*Your instructions*
A word-for-word restatement of the data is what is needed.

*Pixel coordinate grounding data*
--- START ---
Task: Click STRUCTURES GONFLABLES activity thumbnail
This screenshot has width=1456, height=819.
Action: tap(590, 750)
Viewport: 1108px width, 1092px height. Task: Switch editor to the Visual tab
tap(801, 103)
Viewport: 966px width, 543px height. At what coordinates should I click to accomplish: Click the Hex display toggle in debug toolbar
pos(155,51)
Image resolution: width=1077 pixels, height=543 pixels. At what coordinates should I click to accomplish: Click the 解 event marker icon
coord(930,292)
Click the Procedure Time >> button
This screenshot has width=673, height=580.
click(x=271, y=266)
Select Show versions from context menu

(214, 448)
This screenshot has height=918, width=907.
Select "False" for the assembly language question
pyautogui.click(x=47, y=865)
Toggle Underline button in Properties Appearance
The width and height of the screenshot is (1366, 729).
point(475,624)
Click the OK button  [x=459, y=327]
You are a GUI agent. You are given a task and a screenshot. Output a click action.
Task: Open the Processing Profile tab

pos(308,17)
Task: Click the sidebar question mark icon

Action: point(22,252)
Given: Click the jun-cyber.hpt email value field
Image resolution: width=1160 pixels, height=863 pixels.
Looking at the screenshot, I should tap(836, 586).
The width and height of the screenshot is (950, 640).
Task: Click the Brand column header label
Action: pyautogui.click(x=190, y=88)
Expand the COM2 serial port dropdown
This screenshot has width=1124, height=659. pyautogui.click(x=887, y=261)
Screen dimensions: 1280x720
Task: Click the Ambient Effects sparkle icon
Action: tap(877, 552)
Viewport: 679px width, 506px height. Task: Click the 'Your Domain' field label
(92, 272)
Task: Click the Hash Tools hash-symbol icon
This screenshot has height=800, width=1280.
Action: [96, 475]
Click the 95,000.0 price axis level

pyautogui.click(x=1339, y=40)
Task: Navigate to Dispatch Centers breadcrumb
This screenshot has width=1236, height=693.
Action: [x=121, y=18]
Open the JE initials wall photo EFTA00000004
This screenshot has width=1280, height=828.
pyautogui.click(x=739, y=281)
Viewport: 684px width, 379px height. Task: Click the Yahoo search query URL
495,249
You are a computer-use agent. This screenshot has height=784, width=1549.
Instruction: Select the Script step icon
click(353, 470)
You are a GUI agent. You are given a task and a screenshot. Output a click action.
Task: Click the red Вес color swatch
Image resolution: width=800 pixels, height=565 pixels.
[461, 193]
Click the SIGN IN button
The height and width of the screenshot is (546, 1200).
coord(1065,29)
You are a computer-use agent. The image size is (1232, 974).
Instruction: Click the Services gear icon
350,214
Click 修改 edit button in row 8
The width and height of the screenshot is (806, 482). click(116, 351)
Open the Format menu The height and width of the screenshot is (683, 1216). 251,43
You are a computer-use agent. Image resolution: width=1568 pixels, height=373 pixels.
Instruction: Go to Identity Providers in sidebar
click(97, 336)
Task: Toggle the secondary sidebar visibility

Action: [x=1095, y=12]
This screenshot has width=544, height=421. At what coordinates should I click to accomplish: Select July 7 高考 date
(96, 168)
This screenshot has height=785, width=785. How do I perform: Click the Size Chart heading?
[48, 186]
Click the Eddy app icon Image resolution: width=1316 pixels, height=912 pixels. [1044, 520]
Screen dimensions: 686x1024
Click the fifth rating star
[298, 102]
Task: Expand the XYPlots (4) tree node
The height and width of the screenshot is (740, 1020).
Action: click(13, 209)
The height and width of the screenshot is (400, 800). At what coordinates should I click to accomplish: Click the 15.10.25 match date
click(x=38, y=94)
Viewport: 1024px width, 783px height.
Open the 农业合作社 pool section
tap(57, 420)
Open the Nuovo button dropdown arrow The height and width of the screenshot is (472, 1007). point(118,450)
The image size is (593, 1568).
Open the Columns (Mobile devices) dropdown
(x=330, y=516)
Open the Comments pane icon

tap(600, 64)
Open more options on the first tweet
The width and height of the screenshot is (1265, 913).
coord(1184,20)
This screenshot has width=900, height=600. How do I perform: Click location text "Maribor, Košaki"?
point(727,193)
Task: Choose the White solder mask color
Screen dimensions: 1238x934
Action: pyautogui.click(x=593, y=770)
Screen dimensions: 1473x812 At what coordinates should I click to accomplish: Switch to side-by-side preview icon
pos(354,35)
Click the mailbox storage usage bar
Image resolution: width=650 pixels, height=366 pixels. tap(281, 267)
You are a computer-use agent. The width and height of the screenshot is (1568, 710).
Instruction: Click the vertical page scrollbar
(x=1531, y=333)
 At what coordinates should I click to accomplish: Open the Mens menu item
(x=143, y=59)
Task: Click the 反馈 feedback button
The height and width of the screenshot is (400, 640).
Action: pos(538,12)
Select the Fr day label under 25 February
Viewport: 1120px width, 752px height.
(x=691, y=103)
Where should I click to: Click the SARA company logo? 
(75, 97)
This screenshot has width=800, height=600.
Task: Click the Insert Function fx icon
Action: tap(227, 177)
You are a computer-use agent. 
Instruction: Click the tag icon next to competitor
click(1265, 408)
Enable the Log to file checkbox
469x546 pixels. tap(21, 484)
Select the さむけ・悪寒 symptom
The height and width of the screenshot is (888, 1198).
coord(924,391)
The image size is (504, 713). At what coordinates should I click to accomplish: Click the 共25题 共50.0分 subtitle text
--- END ---
*Exercise output*
Task: Click STRUCTURES GONFLABLES activity thumbnail
This screenshot has width=1456, height=819.
Action: tap(590, 750)
Viewport: 1108px width, 1092px height. Task: Switch editor to the Visual tab
tap(801, 103)
Viewport: 966px width, 543px height. At what coordinates should I click to accomplish: Click the Hex display toggle in debug toolbar
pos(155,51)
Image resolution: width=1077 pixels, height=543 pixels. At what coordinates should I click to accomplish: Click the 解 event marker icon
coord(930,292)
Click the Procedure Time >> button
This screenshot has width=673, height=580.
click(x=271, y=266)
Select Show versions from context menu

(214, 448)
This screenshot has height=918, width=907.
Select "False" for the assembly language question
pyautogui.click(x=47, y=865)
Toggle Underline button in Properties Appearance
The width and height of the screenshot is (1366, 729).
point(475,624)
Click the OK button  [x=459, y=327]
You are a GUI agent. You are given a task and a screenshot. Output a click action.
Task: Open the Processing Profile tab

pos(308,17)
Task: Click the sidebar question mark icon

Action: point(22,252)
Given: Click the jun-cyber.hpt email value field
Image resolution: width=1160 pixels, height=863 pixels.
Looking at the screenshot, I should tap(836, 586).
The width and height of the screenshot is (950, 640).
Task: Click the Brand column header label
Action: pyautogui.click(x=190, y=88)
Expand the COM2 serial port dropdown
This screenshot has width=1124, height=659. pyautogui.click(x=887, y=261)
Screen dimensions: 1280x720
Task: Click the Ambient Effects sparkle icon
Action: tap(877, 552)
Viewport: 679px width, 506px height. Task: Click the 'Your Domain' field label
(92, 272)
Task: Click the Hash Tools hash-symbol icon
This screenshot has height=800, width=1280.
Action: [96, 475]
Click the 95,000.0 price axis level

pyautogui.click(x=1339, y=40)
Task: Navigate to Dispatch Centers breadcrumb
This screenshot has width=1236, height=693.
Action: [x=121, y=18]
Open the JE initials wall photo EFTA00000004
This screenshot has width=1280, height=828.
pyautogui.click(x=739, y=281)
Viewport: 684px width, 379px height. Task: Click the Yahoo search query URL
495,249
You are a computer-use agent. This screenshot has height=784, width=1549.
Instruction: Select the Script step icon
click(353, 470)
You are a GUI agent. You are given a task and a screenshot. Output a click action.
Task: Click the red Вес color swatch
Image resolution: width=800 pixels, height=565 pixels.
[461, 193]
Click the SIGN IN button
The height and width of the screenshot is (546, 1200).
coord(1065,29)
You are a computer-use agent. The image size is (1232, 974).
Instruction: Click the Services gear icon
350,214
Click 修改 edit button in row 8
The width and height of the screenshot is (806, 482). click(116, 351)
Open the Format menu The height and width of the screenshot is (683, 1216). 251,43
You are a computer-use agent. Image resolution: width=1568 pixels, height=373 pixels.
Instruction: Go to Identity Providers in sidebar
click(97, 336)
Task: Toggle the secondary sidebar visibility

Action: [x=1095, y=12]
This screenshot has width=544, height=421. At what coordinates should I click to accomplish: Select July 7 高考 date
(96, 168)
This screenshot has height=785, width=785. How do I perform: Click the Size Chart heading?
[48, 186]
Click the Eddy app icon Image resolution: width=1316 pixels, height=912 pixels. [1044, 520]
Screen dimensions: 686x1024
Click the fifth rating star
[298, 102]
Task: Expand the XYPlots (4) tree node
The height and width of the screenshot is (740, 1020).
Action: click(13, 209)
The height and width of the screenshot is (400, 800). At what coordinates should I click to accomplish: Click the 15.10.25 match date
click(x=38, y=94)
Viewport: 1024px width, 783px height.
Open the 农业合作社 pool section
tap(57, 420)
Open the Nuovo button dropdown arrow The height and width of the screenshot is (472, 1007). point(118,450)
The image size is (593, 1568).
Open the Columns (Mobile devices) dropdown
(x=330, y=516)
Open the Comments pane icon

tap(600, 64)
Open more options on the first tweet
The width and height of the screenshot is (1265, 913).
coord(1184,20)
This screenshot has width=900, height=600. How do I perform: Click location text "Maribor, Košaki"?
point(727,193)
Task: Choose the White solder mask color
Screen dimensions: 1238x934
Action: pyautogui.click(x=593, y=770)
Screen dimensions: 1473x812 At what coordinates should I click to accomplish: Switch to side-by-side preview icon
pos(354,35)
Click the mailbox storage usage bar
Image resolution: width=650 pixels, height=366 pixels. tap(281, 267)
You are a computer-use agent. The width and height of the screenshot is (1568, 710).
Instruction: Click the vertical page scrollbar
(x=1531, y=333)
 At what coordinates should I click to accomplish: Open the Mens menu item
(x=143, y=59)
Task: Click the 反馈 feedback button
The height and width of the screenshot is (400, 640).
Action: pos(538,12)
Select the Fr day label under 25 February
Viewport: 1120px width, 752px height.
(x=691, y=103)
Where should I click to: Click the SARA company logo? 
(75, 97)
This screenshot has width=800, height=600.
Task: Click the Insert Function fx icon
Action: tap(227, 177)
You are a computer-use agent. 
Instruction: Click the tag icon next to competitor
click(1265, 408)
Enable the Log to file checkbox
469x546 pixels. tap(21, 484)
Select the さむけ・悪寒 symptom
The height and width of the screenshot is (888, 1198).
coord(924,391)
The image size is (504, 713). At what coordinates should I click to accomplish: Click the 共25题 共50.0分 subtitle text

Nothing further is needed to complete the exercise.